Statistical Analyses
Extended and standard intervals were compared according to incident prescription in a manner consistent with the intention-to-treat principle. Descriptive statistics, Kaplan-Meier statistic and curves, and Cox proportional hazards regression analyses were performed from January 28 to June 22, 2022, using Stata version 17.0 (StataCorp). Tests were 2-tailed and P = .05 was defined as having statistical significance.
Results
Adoption of Extended-Interval Pembrolizumab
After the FDA approval of extended-interval pembrolizumab in April 2020, its adoption rose steadily to 32.6% by January 2021, and this rate was maintained through the end of the analysis period in August 2021 (Figure 1A). Adoption of the extended interval among first pembrolizumab doses followed a similar pattern, reaching peak adoption in June 2020 and maintaining a steady 20% to 25% share of prescriptions from November 2020 onward (Figure 1B). Of patients who began treatment with the standard-interval dose, 65% continued with it for the entire treatment duration (Figure 1C). Of those who began the extended-interval dosing, 95% to 100% continued with it (Figure 1D).

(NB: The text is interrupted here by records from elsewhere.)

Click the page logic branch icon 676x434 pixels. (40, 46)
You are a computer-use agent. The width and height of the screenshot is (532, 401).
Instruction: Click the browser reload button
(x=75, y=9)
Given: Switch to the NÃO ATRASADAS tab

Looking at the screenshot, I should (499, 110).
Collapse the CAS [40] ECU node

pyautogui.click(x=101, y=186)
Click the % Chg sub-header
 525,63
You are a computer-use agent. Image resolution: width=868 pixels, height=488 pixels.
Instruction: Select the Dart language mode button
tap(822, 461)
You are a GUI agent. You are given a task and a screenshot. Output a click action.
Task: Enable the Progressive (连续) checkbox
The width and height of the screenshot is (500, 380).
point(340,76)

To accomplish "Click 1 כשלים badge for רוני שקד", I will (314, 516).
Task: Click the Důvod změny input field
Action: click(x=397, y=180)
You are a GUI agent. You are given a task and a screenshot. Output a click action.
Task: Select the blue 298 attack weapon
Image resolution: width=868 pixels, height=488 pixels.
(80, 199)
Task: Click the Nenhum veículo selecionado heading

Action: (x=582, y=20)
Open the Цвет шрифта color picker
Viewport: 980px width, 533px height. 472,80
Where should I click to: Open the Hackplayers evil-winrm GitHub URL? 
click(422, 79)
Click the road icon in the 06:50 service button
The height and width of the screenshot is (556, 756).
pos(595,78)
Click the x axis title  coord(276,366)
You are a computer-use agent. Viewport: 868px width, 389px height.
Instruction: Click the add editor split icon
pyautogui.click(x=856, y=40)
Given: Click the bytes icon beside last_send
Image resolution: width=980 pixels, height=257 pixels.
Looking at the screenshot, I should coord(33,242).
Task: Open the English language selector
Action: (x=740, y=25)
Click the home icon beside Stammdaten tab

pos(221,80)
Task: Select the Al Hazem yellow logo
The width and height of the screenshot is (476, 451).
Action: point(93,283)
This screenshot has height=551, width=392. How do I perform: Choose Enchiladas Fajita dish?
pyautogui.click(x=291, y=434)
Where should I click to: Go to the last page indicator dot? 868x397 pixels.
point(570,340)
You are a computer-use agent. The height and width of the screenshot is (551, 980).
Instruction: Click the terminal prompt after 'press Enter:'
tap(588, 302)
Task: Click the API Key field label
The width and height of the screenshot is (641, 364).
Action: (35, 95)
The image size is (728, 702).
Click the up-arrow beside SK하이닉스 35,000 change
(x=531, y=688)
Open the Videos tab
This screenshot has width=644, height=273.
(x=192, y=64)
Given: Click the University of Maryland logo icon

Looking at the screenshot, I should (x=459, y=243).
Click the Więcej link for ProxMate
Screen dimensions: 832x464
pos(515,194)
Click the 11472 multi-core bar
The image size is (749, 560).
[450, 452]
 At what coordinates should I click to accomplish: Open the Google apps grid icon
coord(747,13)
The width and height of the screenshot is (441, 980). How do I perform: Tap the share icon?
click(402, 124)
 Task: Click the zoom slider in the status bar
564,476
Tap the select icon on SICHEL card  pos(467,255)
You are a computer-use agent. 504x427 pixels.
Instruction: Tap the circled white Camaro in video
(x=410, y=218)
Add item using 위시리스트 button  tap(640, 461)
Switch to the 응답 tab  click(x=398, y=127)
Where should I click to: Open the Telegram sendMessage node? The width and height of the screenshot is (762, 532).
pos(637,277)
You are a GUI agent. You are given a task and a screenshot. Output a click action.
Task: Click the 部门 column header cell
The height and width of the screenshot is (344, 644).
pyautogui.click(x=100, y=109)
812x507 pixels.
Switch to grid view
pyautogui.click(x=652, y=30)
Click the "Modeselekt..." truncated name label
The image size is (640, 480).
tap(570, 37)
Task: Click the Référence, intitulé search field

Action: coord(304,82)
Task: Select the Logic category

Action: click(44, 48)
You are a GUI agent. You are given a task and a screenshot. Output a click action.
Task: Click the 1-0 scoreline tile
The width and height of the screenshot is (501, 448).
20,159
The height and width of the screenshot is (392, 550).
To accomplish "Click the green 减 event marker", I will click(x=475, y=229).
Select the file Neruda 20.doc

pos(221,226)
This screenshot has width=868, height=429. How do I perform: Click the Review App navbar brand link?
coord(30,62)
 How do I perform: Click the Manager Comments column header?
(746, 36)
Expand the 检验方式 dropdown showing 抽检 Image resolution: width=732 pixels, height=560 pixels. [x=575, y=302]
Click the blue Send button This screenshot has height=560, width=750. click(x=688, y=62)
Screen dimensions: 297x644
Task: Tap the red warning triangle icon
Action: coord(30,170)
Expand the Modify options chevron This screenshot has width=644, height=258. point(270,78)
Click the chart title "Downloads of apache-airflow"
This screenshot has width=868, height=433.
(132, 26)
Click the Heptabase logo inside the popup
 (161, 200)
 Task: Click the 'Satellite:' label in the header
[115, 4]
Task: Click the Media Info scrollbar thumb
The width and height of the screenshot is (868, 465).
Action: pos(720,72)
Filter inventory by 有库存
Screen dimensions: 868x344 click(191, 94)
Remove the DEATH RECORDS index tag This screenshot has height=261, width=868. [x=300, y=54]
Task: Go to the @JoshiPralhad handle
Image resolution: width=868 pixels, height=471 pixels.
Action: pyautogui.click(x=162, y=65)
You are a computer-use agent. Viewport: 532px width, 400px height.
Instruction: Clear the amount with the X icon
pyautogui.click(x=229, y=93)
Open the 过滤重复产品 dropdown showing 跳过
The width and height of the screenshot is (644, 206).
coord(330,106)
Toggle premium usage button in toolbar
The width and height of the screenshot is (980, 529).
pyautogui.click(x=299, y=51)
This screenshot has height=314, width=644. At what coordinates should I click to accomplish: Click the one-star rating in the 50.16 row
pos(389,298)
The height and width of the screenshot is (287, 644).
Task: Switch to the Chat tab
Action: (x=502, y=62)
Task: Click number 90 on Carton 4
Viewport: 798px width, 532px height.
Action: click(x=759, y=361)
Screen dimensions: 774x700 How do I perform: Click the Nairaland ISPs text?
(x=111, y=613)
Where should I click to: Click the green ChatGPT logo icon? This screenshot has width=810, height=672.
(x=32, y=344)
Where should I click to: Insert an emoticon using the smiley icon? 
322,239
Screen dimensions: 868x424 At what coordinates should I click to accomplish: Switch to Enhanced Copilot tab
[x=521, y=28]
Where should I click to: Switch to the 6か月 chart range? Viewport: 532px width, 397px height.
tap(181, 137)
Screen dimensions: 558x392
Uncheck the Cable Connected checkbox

TTD of Extended vs Standard Intervals
The all-diseases cohort included 835 patients (mean [SD] age, 70.9 (8.7) years; 809 [96.9%] men; data on race and ethnicity were not considered); 676 patients (81.0%) received standard-interval dosing and 159 patients (19.0%) received extended-interval dosing alone (Table). Age, sex, CCI, and pembrolizumab indication were well balanced between the subpopulations. After a median follow-up of 373 days, median TTD was 127.5 days for standard interval dosing and 168 days for extended interval (HR, 1.00; 95% CI, 1.00-1.00; P = .08; Figure 2A; eTable 2 in the Supplement). The TTD outcomes by primary site of disease are summarized in eTable 3 in the Supplement. We did not observe differences in either incident levothyroxine or prednisone prescriptions or response assessment rate (eTables 4 and 5 in the Supplement).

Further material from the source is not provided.